So, I had this sweet pad three blocks off the Belmont Heights beach between Long Beach and Belmont Shores. It was Southern California's sweet-spot...white people were moving into LBC in droves on the heals of Snoop and Sublime popularity and The Shores was already established aristocracy, and, upon my due-diligence, settled into one of the last bastions of "ghetto" left in the neighborhood.

I was working at Ditech doing the 405 hustle back and forth to work and my pad was a sweet one bedroom and a patio with enough dirt to have a small herb and tomato garden my mom'd helped me put in over one thanksgiving holiday. I found a cat shelter online and "mapquested" the address, drove over and knocked on the door.

The job I had was sweet. I was recently single, my pad was decorated minimalist. I was drawing and writing a lot. I walked into this two bedroom town-home up on Junipero--your stereotypical "crazy cat lady." I don't really know why I chose Walt--except that I wanted a cat who reflected my own personality and it wasn't until after we'd gone over the entire house and she shuttled me into the last room of the house that must have contained 15 cats all lounging around and only bothered enough to look up from whatever under-arm they happened to be licking to notice someone had entered the room, when I noticed a shy, under-sized black and white cat nervously peering out from behind a cat-trap--I knew this was the one.

"Can I see him?"
"He's a shy one."
"Hey buddy...what're you doing?"

# The data

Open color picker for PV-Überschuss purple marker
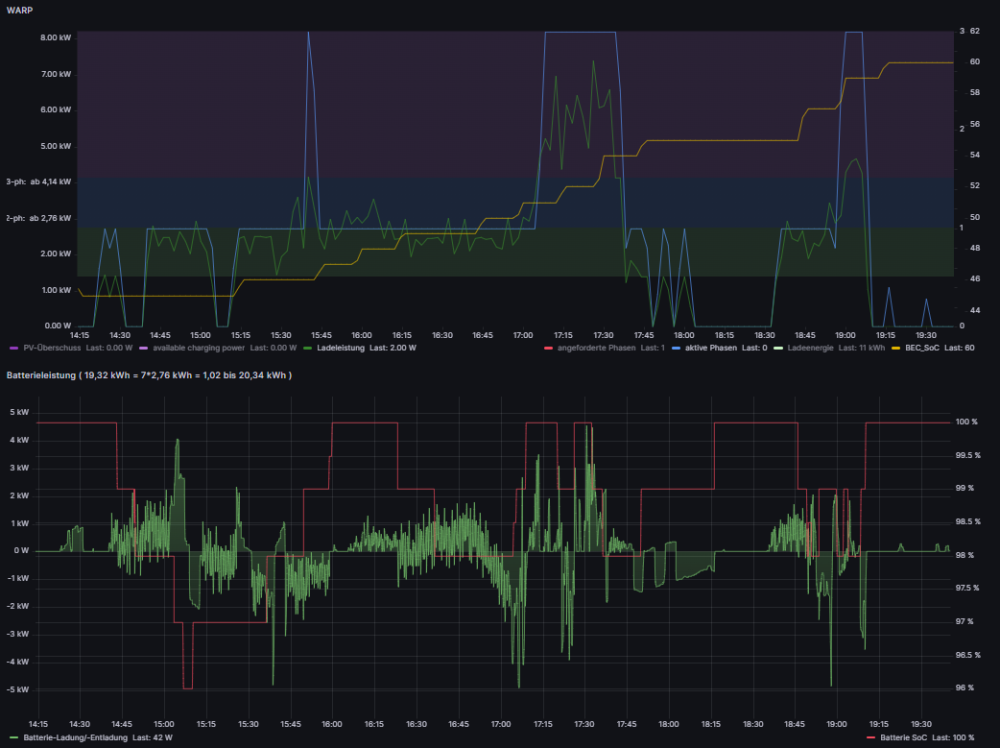(12, 348)
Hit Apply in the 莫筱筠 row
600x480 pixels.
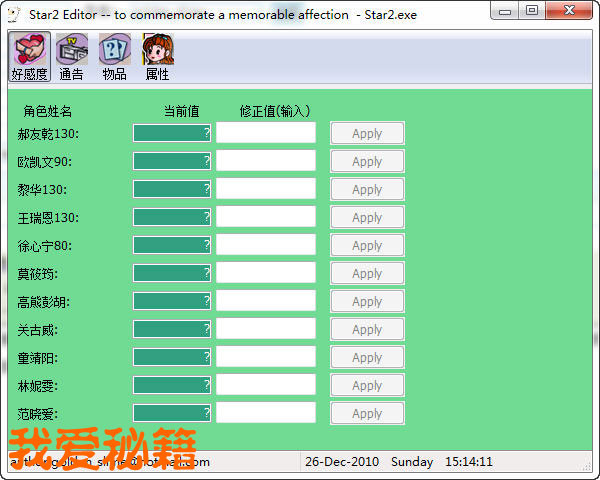[x=367, y=273]
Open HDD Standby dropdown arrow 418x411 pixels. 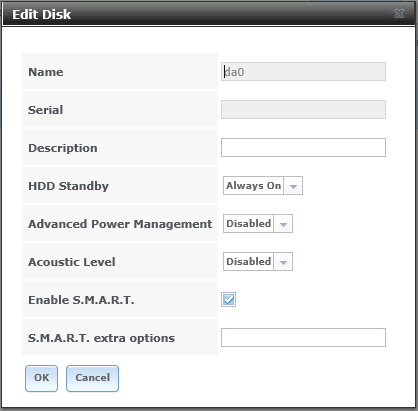[293, 186]
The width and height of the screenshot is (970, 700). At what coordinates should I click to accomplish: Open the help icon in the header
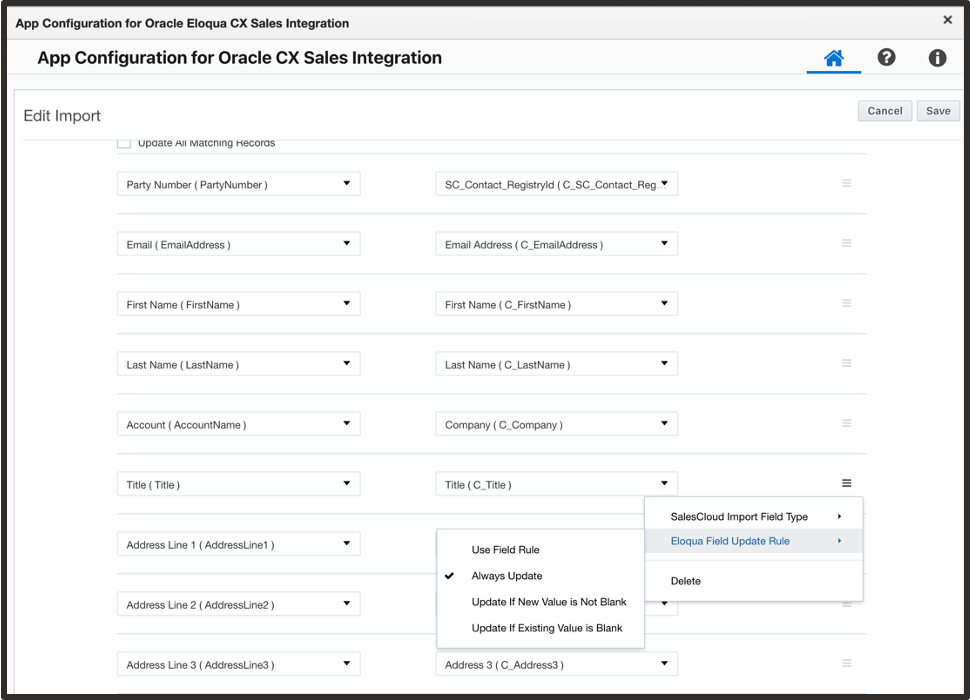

# Tasks to carry out
a: Summarize the passage about choosing a shelter cat in two sentences.
b: In the passage about choosing a shelter cat, what did the narrator's mom help put in on the patio?
The records play no part here.

# Responses
a: While living in a one-bedroom place near the Belmont Heights beach and working at Ditech, the narrator found a cat shelter online and drove to a town-home on Junipero. In the last room, among some 15 lounging cats, the narrator noticed a shy, undersized black and white cat peering out from behind a cat-trap and knew it was the one.

b: A small herb and tomato garden.